## WHAT THIS TASK INVOLVES
Reproduce the part of the records that opens with the line containing "I want to click" and closes at the end of the records, leaving the pictures out.

## RECORDS SHOWN

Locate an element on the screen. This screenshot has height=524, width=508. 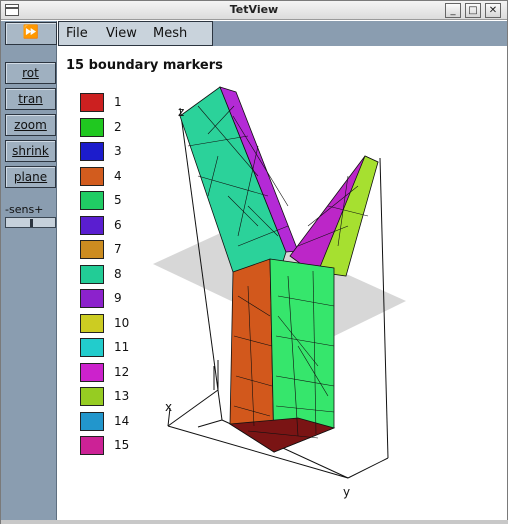
tran-button: tran is located at coordinates (30, 99).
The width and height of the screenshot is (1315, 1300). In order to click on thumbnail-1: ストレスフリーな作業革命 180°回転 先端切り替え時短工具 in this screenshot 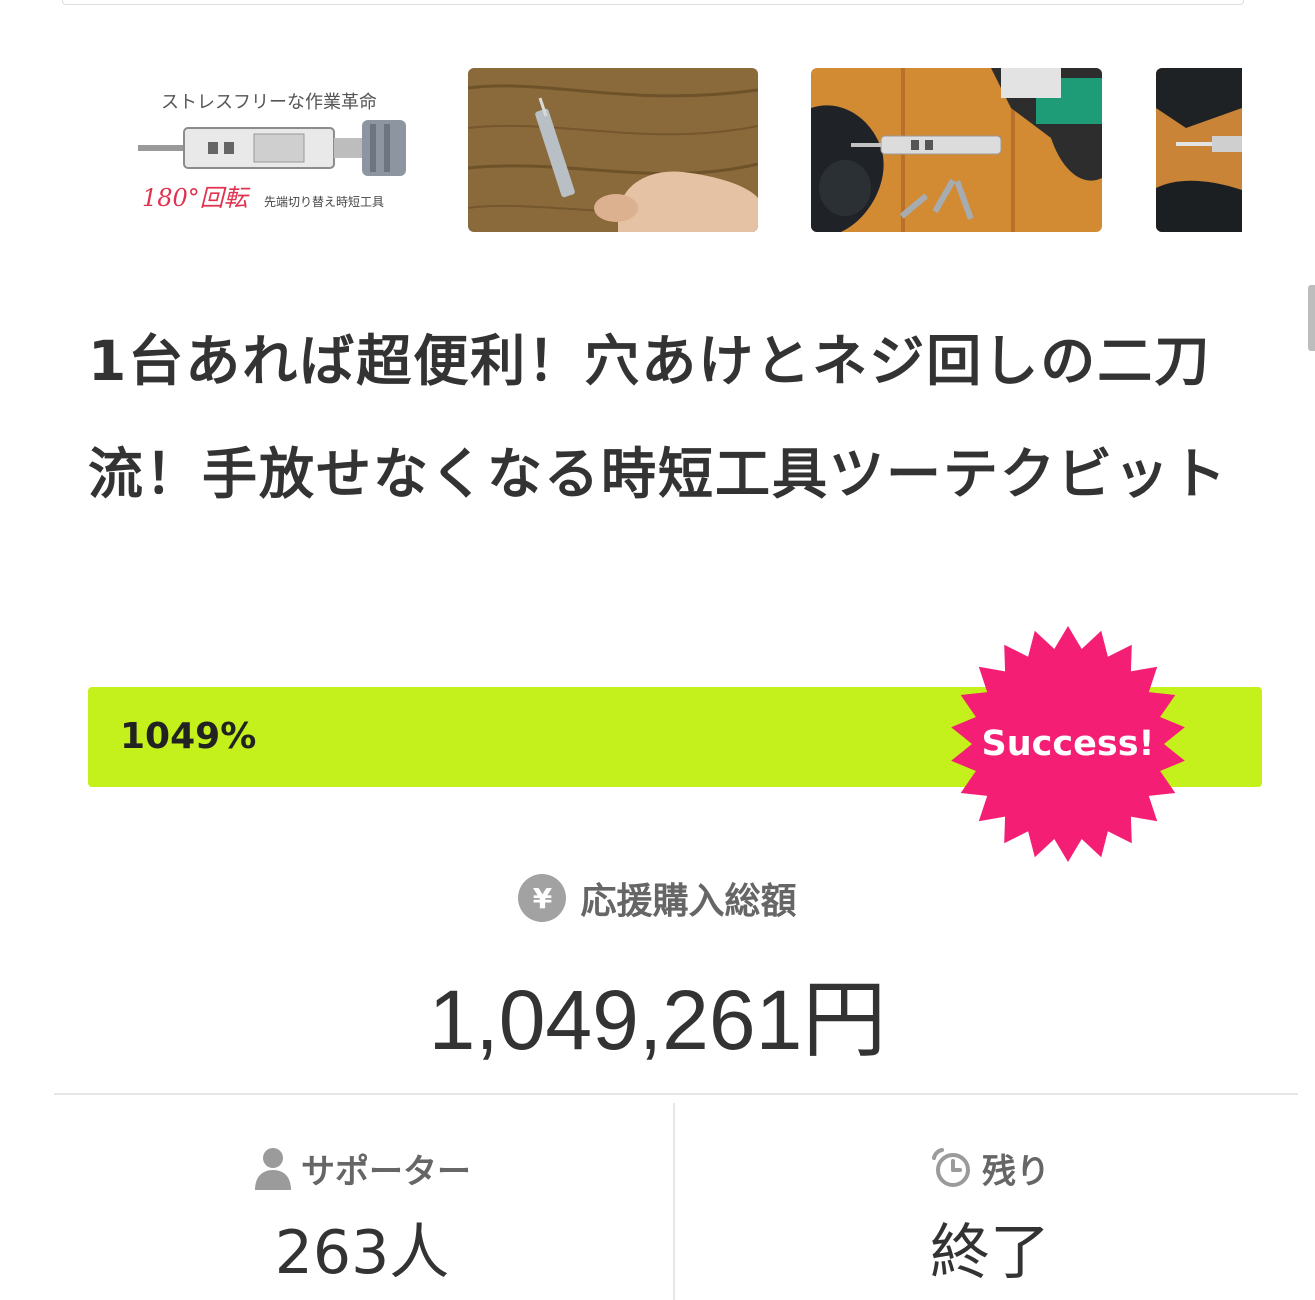, I will do `click(269, 150)`.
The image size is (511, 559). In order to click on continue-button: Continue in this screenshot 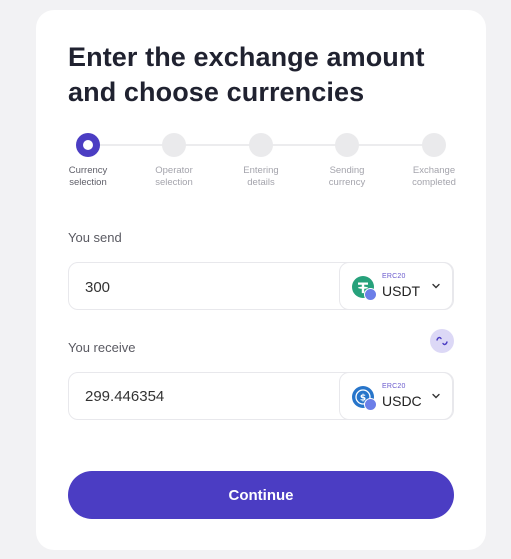, I will do `click(261, 495)`.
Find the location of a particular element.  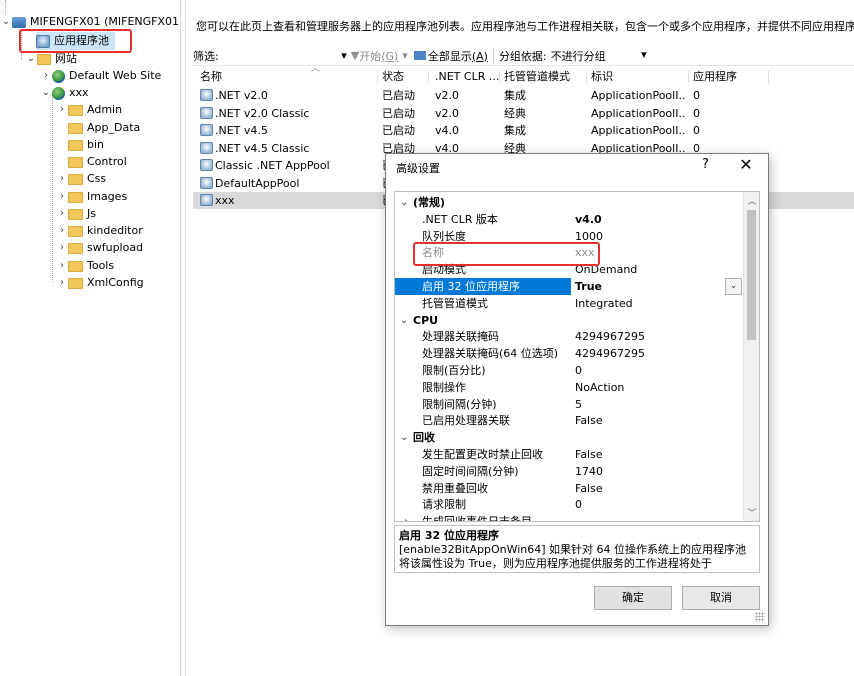

tree-folder-label: kindeditor is located at coordinates (115, 230).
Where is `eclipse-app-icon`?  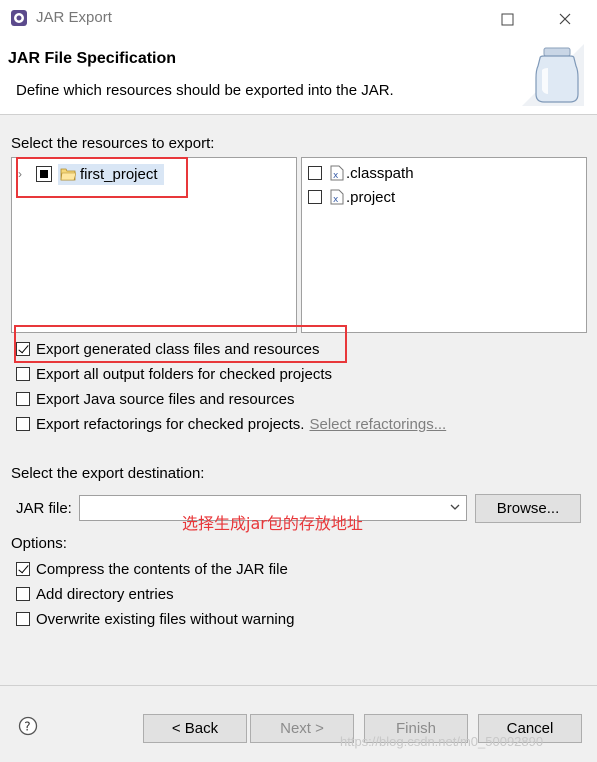 eclipse-app-icon is located at coordinates (19, 18).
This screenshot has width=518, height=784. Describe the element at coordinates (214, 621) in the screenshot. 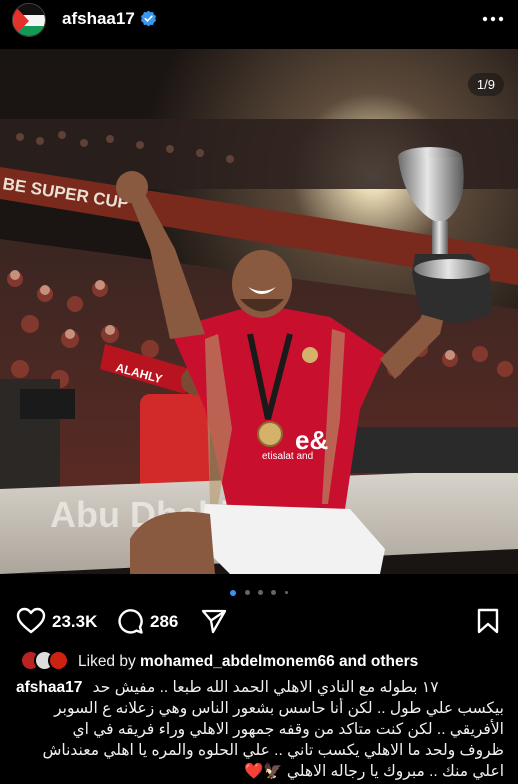

I see `share-icon` at that location.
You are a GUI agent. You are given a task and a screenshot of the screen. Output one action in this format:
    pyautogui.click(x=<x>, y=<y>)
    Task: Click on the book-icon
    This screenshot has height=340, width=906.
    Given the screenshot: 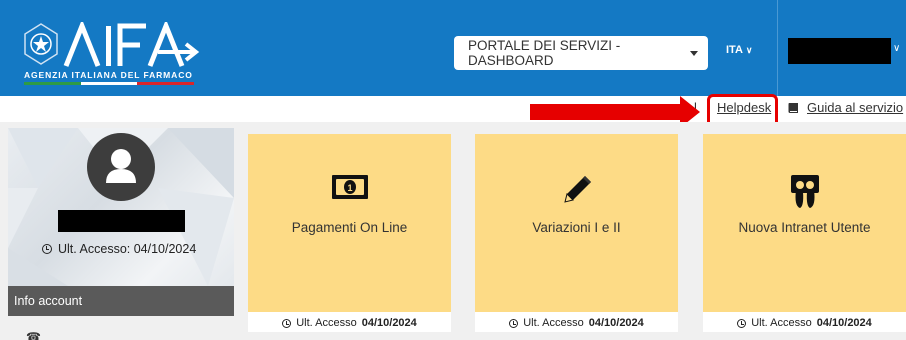 What is the action you would take?
    pyautogui.click(x=793, y=108)
    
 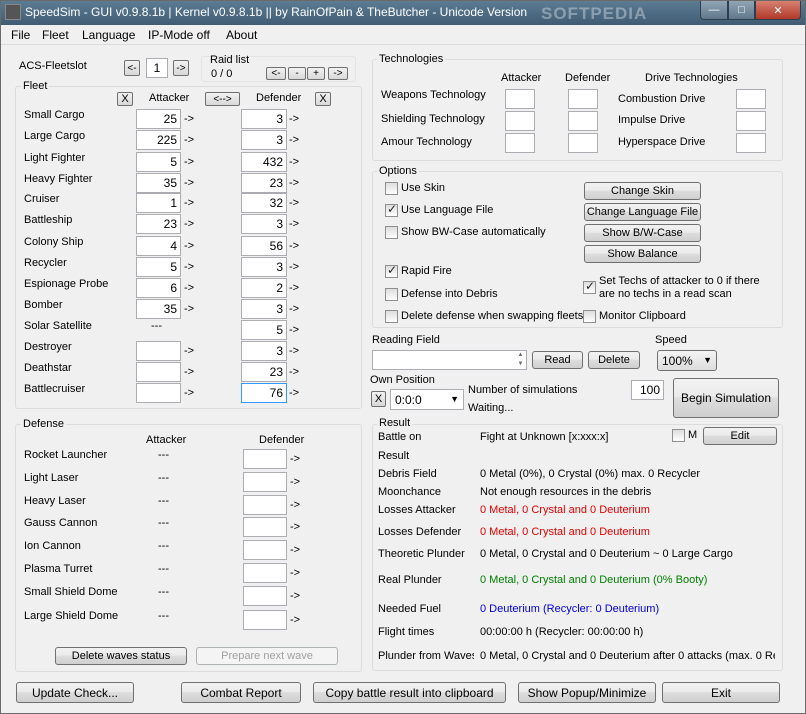 I want to click on menu-about: About, so click(x=242, y=35).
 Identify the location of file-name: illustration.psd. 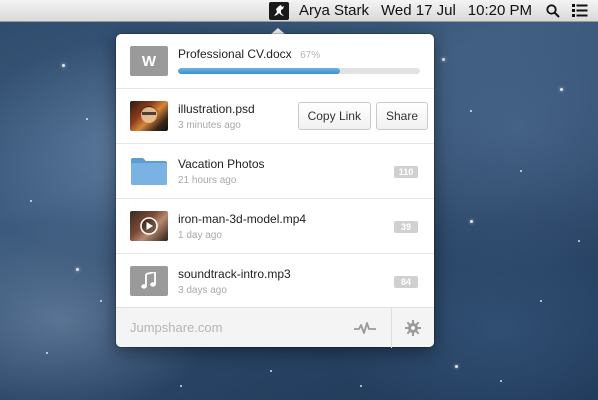
(216, 108).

## SOLUTION BELOW
  I want to click on menu-about: About, so click(x=242, y=35).
 Identify the location of file-name: illustration.psd. 
(216, 108).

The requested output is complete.